In May 1960, a mob attacked the offices of Diario de La Marina.

Soon after the Cuban Revolution led by Fidel Castro that overthrew the Cuban government in 1959, all media - radio, television, and print - underwent a censorship process. Some communications sources were altered while others were closed. Diario de la Marina, due to its anti-Castro position (it had opposed Castro's efforts since well before the revolution) was closed on May 12, 1960, by orders of the government. Armed militiamen and State Security (G2) agents dressed in civilian clothes entered the office premises, expelled employees and vandalized the premises.
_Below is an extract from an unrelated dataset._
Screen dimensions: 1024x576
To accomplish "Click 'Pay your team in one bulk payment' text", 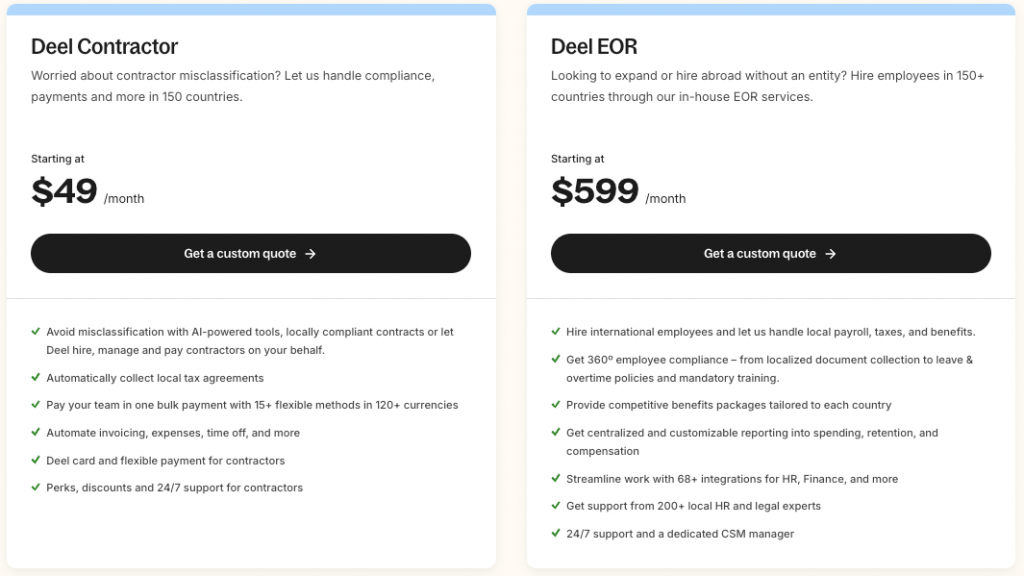I will pos(252,405).

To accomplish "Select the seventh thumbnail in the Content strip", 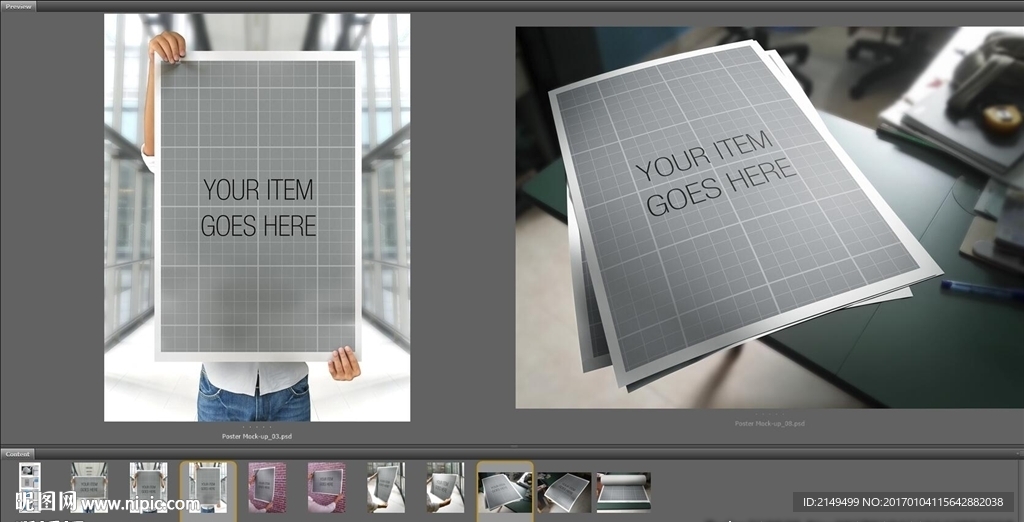I will pos(385,487).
In-house printers were given a revolutionary tract to publish. Mobs gathered outside the office building, carrying a coffin filled with Diario de la Marina issues, and burned it in a nearby location. The following day, Chief Editor Jose Ignacio Rivero sought political asylum at the Peruvian Embassy. After 128 years, the newspaper had ceased operations.
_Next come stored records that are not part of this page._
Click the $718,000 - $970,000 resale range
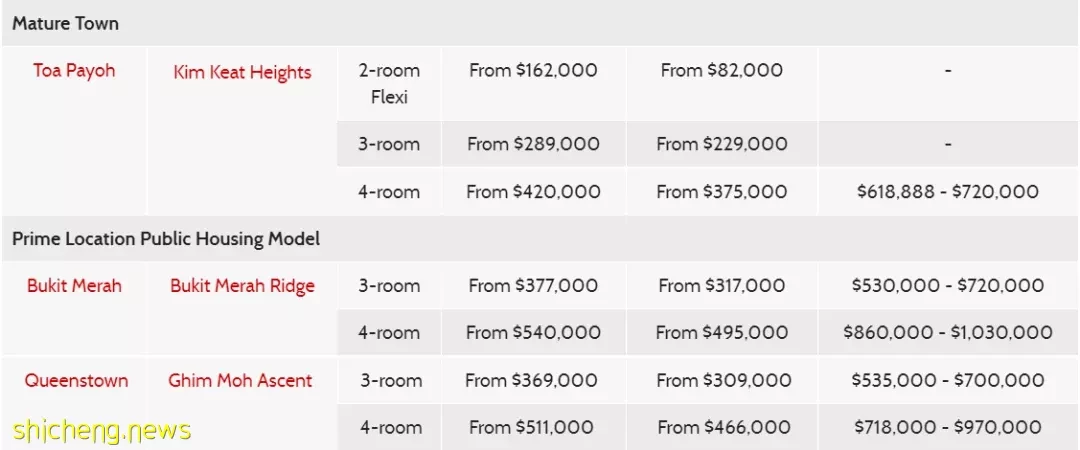The height and width of the screenshot is (450, 1080). pos(948,427)
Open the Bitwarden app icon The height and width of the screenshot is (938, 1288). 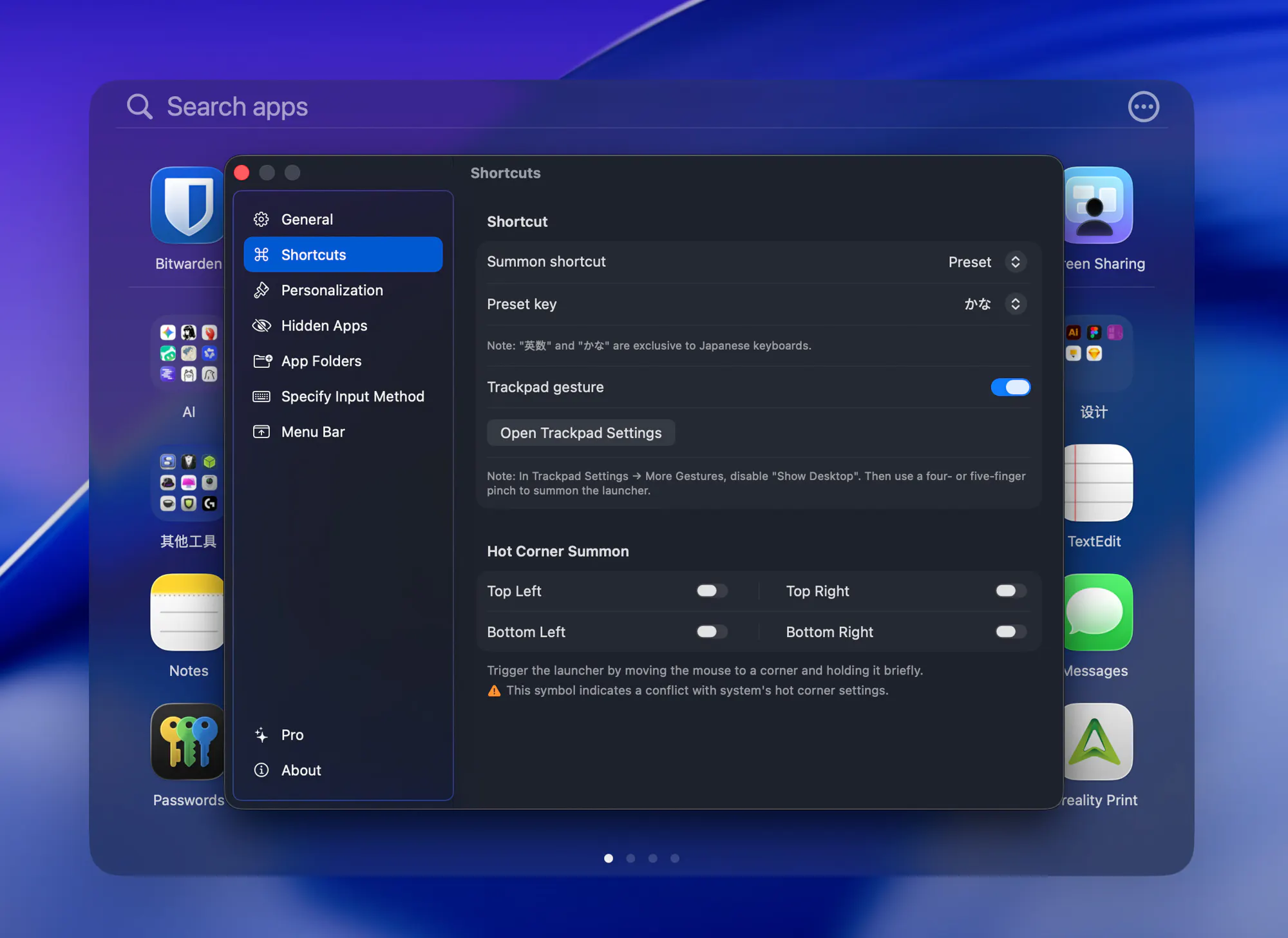click(x=187, y=206)
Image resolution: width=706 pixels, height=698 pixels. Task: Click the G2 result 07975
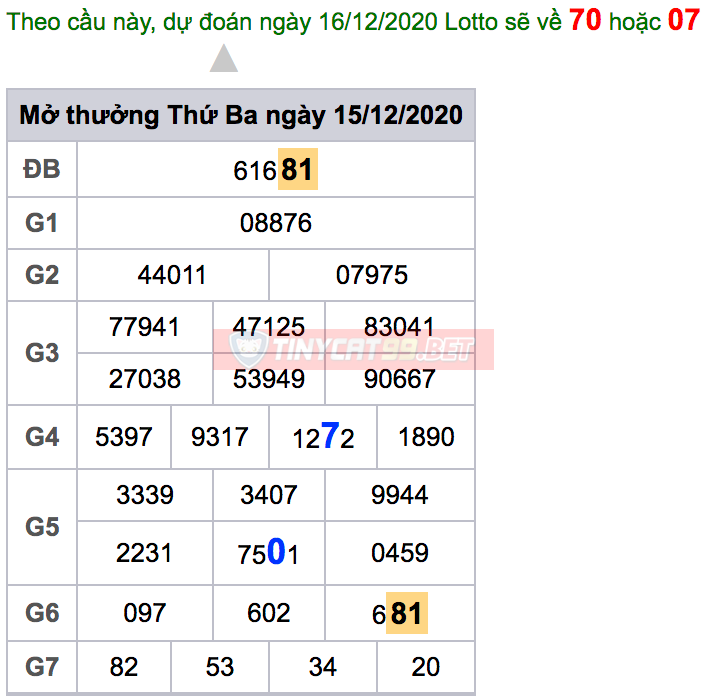point(372,275)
== Directors in chronologic order ==
Sources:

1. Isidoro Araujo de Lira
2. Dionisio Alcalá Galiano
3. Vincente González Olivares
4. José Manuel Fernández de Castro
5. José Ruiz de León
6. Luciano Pérez de Acevedo
7. Don Juan de Ariza
8. Don Francisco Montagos
9. Fernando Fragoso
10. Luciano Pérez de Acevedo (2nd term)
11. Don Victoriano Otero
12. Don Ramón de Armas y Sánez
13. Don Nicolás Rivero y Muñiz, 1895–1919
14. José Ignacio Rivero y Alonso ("Pepín" Rivero), 1919-1944
  - Ramiro Guerra (Temporary), 1944–1944
15. José Ignacio Rivero y Hernández ("Pepinillo" Rivero) 1944–1960

==Other publications==
When Prensa Libre wrote critically about the suppression of Diario de la Marina and the imminent loss of freedom of the press in Cuba, it too was seized by the government. Revolutionary mobs, incited by the frenzy of the moment, called for the execution of all the editors who opposed Castro and his Revolution. One by one, Cuban newspapers ceased publication. Only government-controlled publications, like Revolución, El Mundo, Bohemia, and the communist Hoy were allowed to publish but even they were eventually phased out. After the firm establishment of the regime and the supremacy of the Communist Party, only Granma the official organ of the Cuban Communist Party, was allowed to exist.

Bohemia still exists and is officially the oldest magazine in Latin America, but the director Miguel Ángel Quevedo was forced into exile by the Castro regime and replaced with the Bohemia journalist and communist hardliner Enrique de la Osa, when it became a propaganda outlet of the state.